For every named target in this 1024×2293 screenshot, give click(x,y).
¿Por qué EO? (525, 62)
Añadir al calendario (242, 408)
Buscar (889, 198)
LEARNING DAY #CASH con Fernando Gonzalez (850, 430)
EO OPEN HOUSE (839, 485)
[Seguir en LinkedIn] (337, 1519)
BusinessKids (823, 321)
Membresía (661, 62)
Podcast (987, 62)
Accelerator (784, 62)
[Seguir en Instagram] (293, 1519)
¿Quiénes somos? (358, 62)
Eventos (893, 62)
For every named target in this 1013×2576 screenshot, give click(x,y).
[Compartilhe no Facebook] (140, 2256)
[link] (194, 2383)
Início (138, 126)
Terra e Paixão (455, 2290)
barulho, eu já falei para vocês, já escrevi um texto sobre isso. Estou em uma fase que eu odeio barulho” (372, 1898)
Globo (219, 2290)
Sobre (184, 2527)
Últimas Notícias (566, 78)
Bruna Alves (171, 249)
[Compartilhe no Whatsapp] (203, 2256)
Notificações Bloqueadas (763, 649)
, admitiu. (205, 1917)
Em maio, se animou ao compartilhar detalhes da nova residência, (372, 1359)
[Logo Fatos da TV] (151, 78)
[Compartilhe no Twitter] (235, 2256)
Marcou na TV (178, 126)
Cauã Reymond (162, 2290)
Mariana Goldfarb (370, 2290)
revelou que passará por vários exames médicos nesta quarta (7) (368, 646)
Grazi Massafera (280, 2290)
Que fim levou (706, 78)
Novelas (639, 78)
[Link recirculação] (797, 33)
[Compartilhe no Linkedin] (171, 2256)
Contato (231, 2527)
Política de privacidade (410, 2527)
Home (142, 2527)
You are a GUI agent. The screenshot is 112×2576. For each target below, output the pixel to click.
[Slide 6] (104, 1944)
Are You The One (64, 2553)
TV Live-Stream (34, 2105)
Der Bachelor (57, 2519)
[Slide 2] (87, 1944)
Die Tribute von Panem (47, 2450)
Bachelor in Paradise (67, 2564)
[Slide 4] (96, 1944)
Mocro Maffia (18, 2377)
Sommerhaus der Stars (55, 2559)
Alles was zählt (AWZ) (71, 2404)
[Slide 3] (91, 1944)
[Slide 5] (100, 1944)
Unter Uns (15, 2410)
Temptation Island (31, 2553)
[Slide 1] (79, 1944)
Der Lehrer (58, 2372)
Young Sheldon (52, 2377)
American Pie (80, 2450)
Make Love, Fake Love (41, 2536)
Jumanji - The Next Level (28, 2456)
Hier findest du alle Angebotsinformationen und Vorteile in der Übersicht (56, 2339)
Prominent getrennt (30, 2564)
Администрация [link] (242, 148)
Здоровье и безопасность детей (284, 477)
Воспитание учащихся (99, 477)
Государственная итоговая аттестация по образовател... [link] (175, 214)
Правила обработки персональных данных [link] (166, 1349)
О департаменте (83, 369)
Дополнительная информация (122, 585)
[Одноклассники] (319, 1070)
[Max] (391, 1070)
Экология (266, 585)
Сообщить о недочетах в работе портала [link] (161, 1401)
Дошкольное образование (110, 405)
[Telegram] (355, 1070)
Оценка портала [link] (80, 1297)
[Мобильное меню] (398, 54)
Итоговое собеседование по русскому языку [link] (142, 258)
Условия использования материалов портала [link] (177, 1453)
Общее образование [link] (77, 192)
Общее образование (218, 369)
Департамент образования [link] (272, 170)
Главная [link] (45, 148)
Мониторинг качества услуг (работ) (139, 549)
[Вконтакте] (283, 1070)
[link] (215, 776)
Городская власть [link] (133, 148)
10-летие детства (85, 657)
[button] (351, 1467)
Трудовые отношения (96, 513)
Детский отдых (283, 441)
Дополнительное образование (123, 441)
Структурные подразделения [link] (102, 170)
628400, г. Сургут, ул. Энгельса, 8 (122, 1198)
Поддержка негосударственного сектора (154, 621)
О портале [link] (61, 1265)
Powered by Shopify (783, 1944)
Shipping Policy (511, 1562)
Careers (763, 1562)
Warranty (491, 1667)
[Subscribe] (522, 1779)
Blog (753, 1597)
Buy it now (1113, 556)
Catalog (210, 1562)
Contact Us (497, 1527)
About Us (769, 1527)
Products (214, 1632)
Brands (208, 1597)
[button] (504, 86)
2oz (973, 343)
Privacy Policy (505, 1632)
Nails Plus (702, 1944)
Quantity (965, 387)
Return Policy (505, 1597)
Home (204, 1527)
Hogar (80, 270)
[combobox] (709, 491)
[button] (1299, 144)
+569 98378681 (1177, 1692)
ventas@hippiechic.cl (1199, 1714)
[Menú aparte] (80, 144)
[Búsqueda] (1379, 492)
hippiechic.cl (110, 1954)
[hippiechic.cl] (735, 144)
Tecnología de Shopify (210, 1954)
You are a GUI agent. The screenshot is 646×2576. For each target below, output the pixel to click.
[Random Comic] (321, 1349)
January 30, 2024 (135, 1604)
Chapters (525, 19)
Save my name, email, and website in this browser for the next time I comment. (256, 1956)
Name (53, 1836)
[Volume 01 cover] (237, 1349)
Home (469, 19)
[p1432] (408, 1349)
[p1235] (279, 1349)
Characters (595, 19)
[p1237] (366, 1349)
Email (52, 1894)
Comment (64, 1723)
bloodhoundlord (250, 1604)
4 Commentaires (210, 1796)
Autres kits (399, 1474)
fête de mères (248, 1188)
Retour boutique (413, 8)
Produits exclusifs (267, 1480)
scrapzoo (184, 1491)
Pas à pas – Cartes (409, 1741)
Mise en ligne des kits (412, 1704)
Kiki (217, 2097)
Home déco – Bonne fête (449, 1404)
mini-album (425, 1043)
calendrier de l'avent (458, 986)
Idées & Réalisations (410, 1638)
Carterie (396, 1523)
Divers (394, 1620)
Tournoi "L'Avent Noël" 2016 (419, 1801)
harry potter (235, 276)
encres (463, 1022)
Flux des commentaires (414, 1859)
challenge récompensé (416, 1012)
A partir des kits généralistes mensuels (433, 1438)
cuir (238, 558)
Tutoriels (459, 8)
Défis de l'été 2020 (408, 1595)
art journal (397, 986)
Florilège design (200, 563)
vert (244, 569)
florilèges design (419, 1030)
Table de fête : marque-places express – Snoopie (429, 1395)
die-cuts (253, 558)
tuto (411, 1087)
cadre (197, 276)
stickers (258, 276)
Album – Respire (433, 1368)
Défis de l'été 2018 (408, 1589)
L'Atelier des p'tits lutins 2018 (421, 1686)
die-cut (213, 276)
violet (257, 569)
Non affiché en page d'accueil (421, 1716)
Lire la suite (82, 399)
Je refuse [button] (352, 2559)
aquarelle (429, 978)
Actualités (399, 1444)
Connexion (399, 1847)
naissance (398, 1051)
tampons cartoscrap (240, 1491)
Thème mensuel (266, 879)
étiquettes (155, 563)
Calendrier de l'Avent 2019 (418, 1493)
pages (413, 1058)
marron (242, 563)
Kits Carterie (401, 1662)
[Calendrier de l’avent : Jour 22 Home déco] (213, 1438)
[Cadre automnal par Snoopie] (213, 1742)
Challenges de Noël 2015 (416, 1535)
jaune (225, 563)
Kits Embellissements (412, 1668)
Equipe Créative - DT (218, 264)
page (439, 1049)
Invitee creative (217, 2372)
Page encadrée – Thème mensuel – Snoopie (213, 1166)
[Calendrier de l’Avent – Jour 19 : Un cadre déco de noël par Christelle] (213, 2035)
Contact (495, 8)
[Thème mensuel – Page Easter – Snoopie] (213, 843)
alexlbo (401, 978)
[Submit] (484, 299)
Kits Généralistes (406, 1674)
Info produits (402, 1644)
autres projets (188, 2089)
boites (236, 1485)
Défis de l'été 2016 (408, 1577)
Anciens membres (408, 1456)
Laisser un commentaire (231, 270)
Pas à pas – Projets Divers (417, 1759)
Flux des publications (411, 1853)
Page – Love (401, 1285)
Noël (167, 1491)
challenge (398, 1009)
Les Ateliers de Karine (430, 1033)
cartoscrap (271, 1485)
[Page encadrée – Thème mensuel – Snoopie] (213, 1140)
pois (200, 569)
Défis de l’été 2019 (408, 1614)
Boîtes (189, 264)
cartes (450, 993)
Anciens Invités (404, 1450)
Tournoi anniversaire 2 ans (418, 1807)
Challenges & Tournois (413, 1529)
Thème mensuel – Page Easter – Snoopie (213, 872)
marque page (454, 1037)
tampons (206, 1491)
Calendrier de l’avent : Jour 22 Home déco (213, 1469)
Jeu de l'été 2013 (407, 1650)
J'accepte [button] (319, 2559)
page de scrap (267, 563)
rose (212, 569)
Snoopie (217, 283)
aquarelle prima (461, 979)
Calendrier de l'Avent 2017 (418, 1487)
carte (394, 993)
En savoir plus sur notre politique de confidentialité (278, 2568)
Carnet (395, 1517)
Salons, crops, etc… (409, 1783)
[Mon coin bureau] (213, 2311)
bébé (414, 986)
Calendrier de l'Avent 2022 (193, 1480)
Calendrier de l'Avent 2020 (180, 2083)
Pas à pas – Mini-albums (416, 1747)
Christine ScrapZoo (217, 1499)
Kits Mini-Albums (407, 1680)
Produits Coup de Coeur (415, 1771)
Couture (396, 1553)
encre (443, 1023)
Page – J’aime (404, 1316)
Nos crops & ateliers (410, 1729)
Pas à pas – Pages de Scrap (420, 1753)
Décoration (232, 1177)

▶ [EXERCISE REQUIREMENTS]: Repeat exactly the lines above from the one with "Marcou na TV (178, 126)" up to and including the one with "[Slide 1] (79, 1944)". No other line belongs in the reply.

▶ [YOUR SOLUTION]:
Marcou na TV (178, 126)
Cauã Reymond (162, 2290)
Mariana Goldfarb (370, 2290)
revelou que passará por vários exames médicos nesta quarta (7) (368, 646)
Grazi Massafera (280, 2290)
Que fim levou (706, 78)
Novelas (639, 78)
[Link recirculação] (797, 33)
[Compartilhe no Linkedin] (171, 2256)
Contato (231, 2527)
Política de privacidade (410, 2527)
Home (142, 2527)
You are a GUI agent. The screenshot is 112×2576. For each target below, output the pixel to click.
[Slide 6] (104, 1944)
Are You The One (64, 2553)
TV Live-Stream (34, 2105)
Der Bachelor (57, 2519)
[Slide 2] (87, 1944)
Die Tribute von Panem (47, 2450)
Bachelor in Paradise (67, 2564)
[Slide 4] (96, 1944)
Mocro Maffia (18, 2377)
Sommerhaus der Stars (55, 2559)
Alles was zählt (AWZ) (71, 2404)
[Slide 3] (91, 1944)
[Slide 5] (100, 1944)
Unter Uns (15, 2410)
Temptation Island (31, 2553)
[Slide 1] (79, 1944)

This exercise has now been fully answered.